=== Exercise tasks ===
**1)** According to the passage on the reference similarity filter, what is the default similarity threshold?
**2)** Continue the passage on the reference similarity filter for mass spectrometry imaging peaks from the point where it stops.

=== Passage shown ===
--- START ---
Often, signals derived from non-informative peaks (e.g. matrix or solvent related peaks) are characterized by an unrelated spatial distribution compared to the geometrical shape of the expected signal source (e.g. a tissue section). In order to identify and remove these peaks, we designed a filter based on the similarity between the peak intensity images and a reference image. Available measures to estimate the similarity between the peak and the reference signal distributions are: Pearson’s correlation, Spearman’s correlation, structural similarity index measure (Wang et al., 2004) and normalized mutual information. Two options are available for calculating the reference signal, a continuous measure among ‘sum’, ‘median’, ‘mean’ or ‘first principal component scores’ of the entire set of peak intensities, and a binary mask, representing the region of interest (ROI), calculated either applying Otsu’s thresholding to the reference signal seen as an image, or applying k-means clustering with two clusters on the entire dataset. Additionally, external reference and ROI images can be used, after opportunely resizing and registering them with the MS image. The command ‘msImage’ allows to easily convert arbitrary images represented as pixel intensity matrices into MS images compatible with SPUTNIK (an example of the filter applied using the ROI generated by the H&E optical image registered with the sum of the ion intensities in the 800–900 m/z range is shown in Supplementary Material S1, Fig. S3). By default, a similarity threshold equal to 0 guarantees that ions also localized in small regionswithin the ROI are not filtered. Scaled first three principal components scores image of the filtered peaks data confirm that the filter successfully removes the ions localized outside of the tissue in the DESI-MSI and MALDI-MSI examples (Supplementary Material S1, Fig. S4). When off-tissue regions are available, the user should run the reference similarity filter before all the other filters. In this way, the dataset dimensionality can be significantly reduced, increasing the global contrast between tissue and off-tissue regions.
--- END ---
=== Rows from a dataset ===
--- START ---
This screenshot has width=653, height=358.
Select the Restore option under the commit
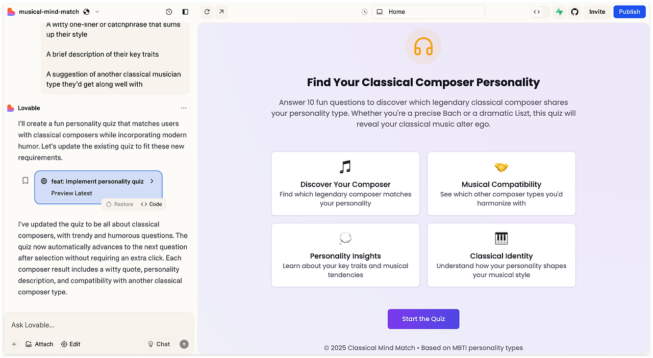pos(119,204)
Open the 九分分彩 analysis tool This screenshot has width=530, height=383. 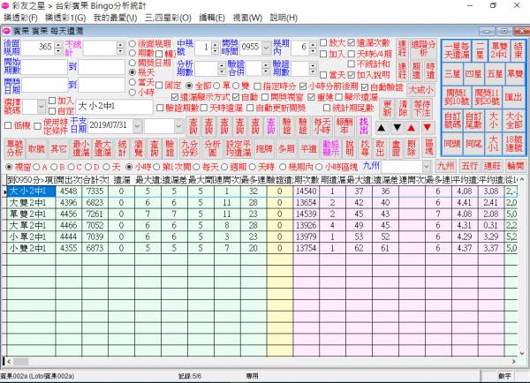tap(189, 147)
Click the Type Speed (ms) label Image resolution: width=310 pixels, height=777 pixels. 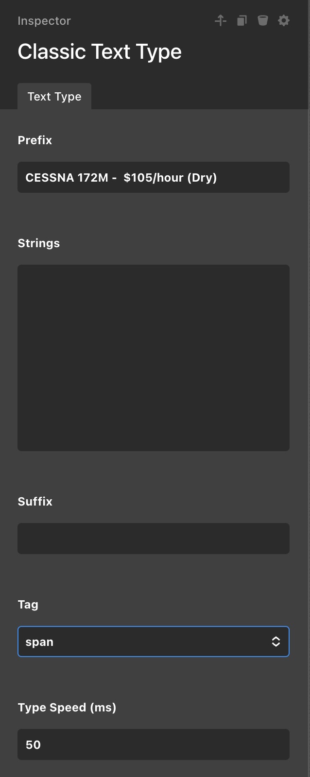click(x=67, y=708)
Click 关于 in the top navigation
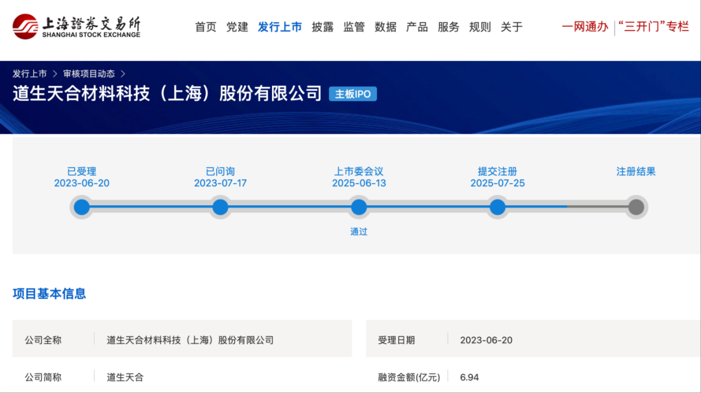Screen dimensions: 701x393 click(x=511, y=27)
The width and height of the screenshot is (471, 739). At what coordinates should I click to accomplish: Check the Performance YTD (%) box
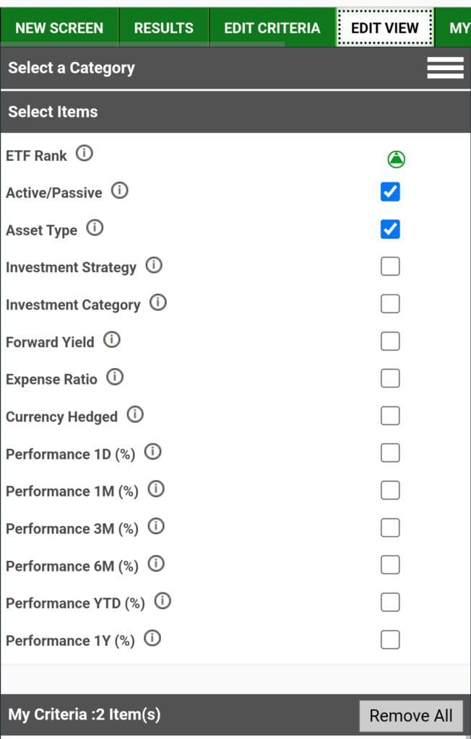coord(390,602)
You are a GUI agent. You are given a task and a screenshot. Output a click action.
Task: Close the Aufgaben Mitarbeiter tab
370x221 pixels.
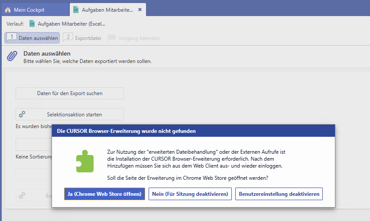pos(140,10)
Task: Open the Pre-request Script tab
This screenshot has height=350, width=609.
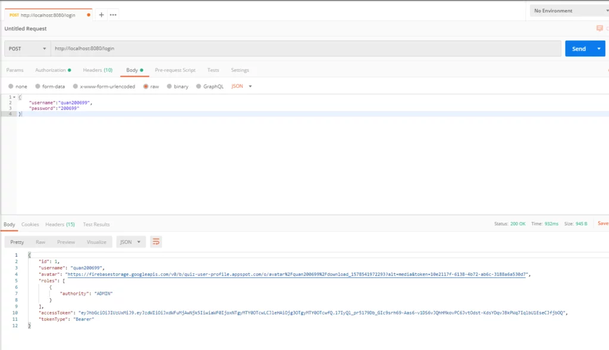Action: pos(175,70)
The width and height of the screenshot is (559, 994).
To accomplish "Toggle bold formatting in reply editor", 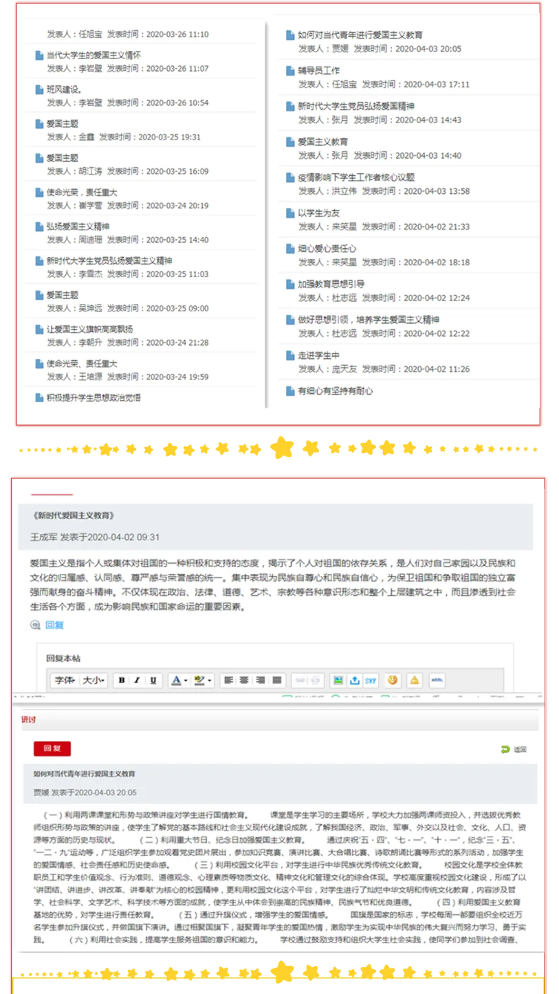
--- END ---
=== Task answers ===
**1)** The default similarity threshold is 0.

**2)**
2.3 Pixel count based filter

The Poisson spatially distributed signals (due to shot-like noise) are characterized by a more scattered spatial distribution than the real signal. Meaningful clusters of pixels should be larger than the expected smallest spatial sub-regions. Under this assumption, we designed a filter that takes into account the number of connected pixels where the peak intensity is higher than the background level. Using a binary ROI mask, calculated similarly to that described in the ‘Reference similarity filter’ section or generated externally (e.g. binarization of the registered optical image of the H&E stained tissue), the connected signal sub-regions are detected from Otsu’s thresholded binary peak image within the ROI. Subsequently, the filter selects those peaks characterized by connected regions larger than the provided number of pixels, which are user-defined based on the expected smallest meaningful image sub-regions. Different levels of ‘aggressiveness’ take into account the clusters size which is also outside of the ROI. When off-tissue regions are not present, pixel count based filter can be used with an ROI consisting of a matrix of all ones (Supplementary Material S1, Fig. S5).

2.4 Complete spatial randomness filter

A further filter is based on the rejection of the null hypothesis of a peak signal following a complete spatial random distribution. The assumption behind these statistical tests is that a non-informative peak signal is spatially distributed as a homogeneous spatial Poisson process (Maimon and Rokach, 2010). The tests use Otsu’s thresholded binary pixels associated with the peak signal to define a two-dimensional point pattern process; two tests are currently available: (i) Clark Evans test (Clark and Evans, 1954), (ii) Kolmogorov-Smirnov test against a covariate distribution (Berman, 1986), calculated with the same methods used to extract the reference image. The tests are based on the already available spatstat R package (Baddeley and Turner, 2005). This represents the least aggressive filter, since it does not take into account of the connectivity between pixels and the tissue spatial distribution, but only tests whether ion intensities reflect the overall contrast between the tissue and off-tissue regions. Similarly to the count pixel filter, this filter should be used when off-tissue regions are not available (Supplementary Material S1, Fig. S5).

More details about the algorithms are available in Supplementary Material S1.

3 Conclusions

SPUTNIK provides a collection of flexible filters for the detection of peaks associated with non-realistic spatial distributions, given the prior information about the signal source localization.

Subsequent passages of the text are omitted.